Creating a skill through conversation
Creating a skill with Claude means having a conversation where you explain your approach and share any materials you want included. Claude translates this into a properly formatted skill that can work in future chats.
1. Start a conversation
Open a new chat and say something like "I want to create a skill for quarterly business reviews" or "I need a skill that knows how to analyze customer feedback."
If you have materials that show your approach—templates you use, examples of work you're proud of, brand guidelines you follow, data files you reference—upload them. You can also mention any connected tools Claude should use. If you are unsure of what else to include, ask Claude for guidance.
2. Answer Claude's questions
Claude will ask about your process. Provide enough detail that someone capable but unfamiliar could follow your approach.
You'll get questions about concrete usage ("Can you give examples of when you'd use this skill?") or about your process ("What makes output good for this type of work?").
3. Claude builds the Skill
In Claude's thinking, you will see it read a skill-creator skill to follow best practices in creating a properly structured skill. Claude will create a SKILL.md file (the instruction file every skill needs), organize any materials you've provided, and generate code for operations you've described that need to happen consistently. Claude then packages everything into a skill file.

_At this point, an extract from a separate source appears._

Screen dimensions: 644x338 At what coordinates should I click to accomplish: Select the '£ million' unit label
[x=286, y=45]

4. Activate and test the skill
Save the the skill file that Claude creates. In Settings > Capabilities > Skills, you can view your library of skills and turn them on or off as needed.
Try using your skill by describing a task the skill should address. See if Claude recognizes the situation (you'll see "Using [skill name]" in Claude's thinking) and whether it produces the expected outcome. If something's off, ask Claude to update the skill with your desired changes. Repeat this process until your skill works effectively.
Skills you can build
You can build skills for a range of tasks. Skills can capture how your organization works, enable specialized expertise you don't personally have, or work together to handle complex workflows.

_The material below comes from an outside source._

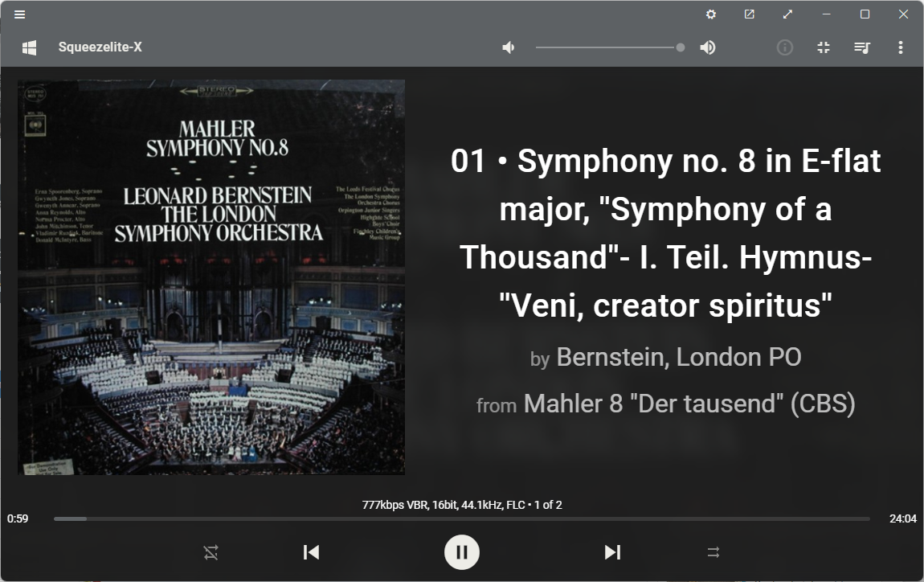Click the Windows logo player icon
The width and height of the screenshot is (924, 582).
click(x=30, y=47)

CRM automation skill: creates contacts, updates opportunities, maintains data standards to eliminate repetitive entry
Legal contract review skill: evaluates agreements against standard terms, identifies risky clauses, suggests protective language
Sprint planning skill: calculates team velocity, estimates work accounting for patterns, allocates capacity, generates planning docs
SEO content skill: analyzes opportunities, structures for search intent, optimizes while maintaining brand voice
Music composition skill: creates original tracks with realistic instruments, applies genre conventions, exports for production
Report automation skill: gathers monthly data, applies calculations, generates visualizations, formats in template, distributes to stakeholders
Skill reviewer skill: evaluates another skill's effectiveness, suggests improvements to instructions, identifies missing edge cases, recommends structure changes
What you can include within a skill
Skills bundle three types of content together—instructions, reference materials, and scripts. Knowing these components helps you articulate what you need when creating a skill with Claude.

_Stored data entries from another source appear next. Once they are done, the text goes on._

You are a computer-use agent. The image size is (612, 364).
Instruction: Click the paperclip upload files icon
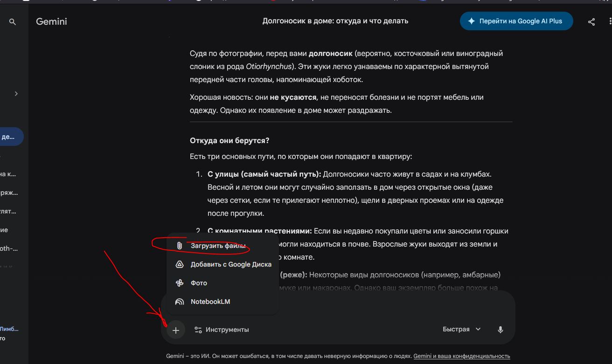pos(180,246)
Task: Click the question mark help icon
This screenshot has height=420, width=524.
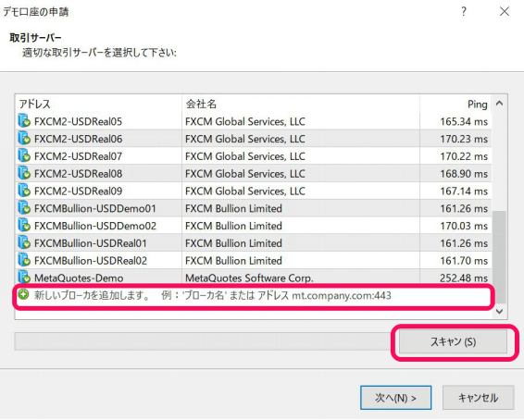Action: 464,12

Instructions — Every skill needs a SKILL.md file that explains your process. When asking Claude to create a skill, describe your process for Claude to structure it into proper instructions. At the top of your SKILL.md file, will be the skill's name and what it does. Claude scans this information first to decide whether or not to load and use the full skill during your conversations. Below that are clear instructions on how to do the task.
Reference materials and assets — Sometimes instructions alone aren't enough and Claude needs actual files to reference or use in the output. To include these, upload any relevant files or information when creating your Skill. Claude determines whether to embed guidance in the SKILL.md instructions or bundle it as a reference file.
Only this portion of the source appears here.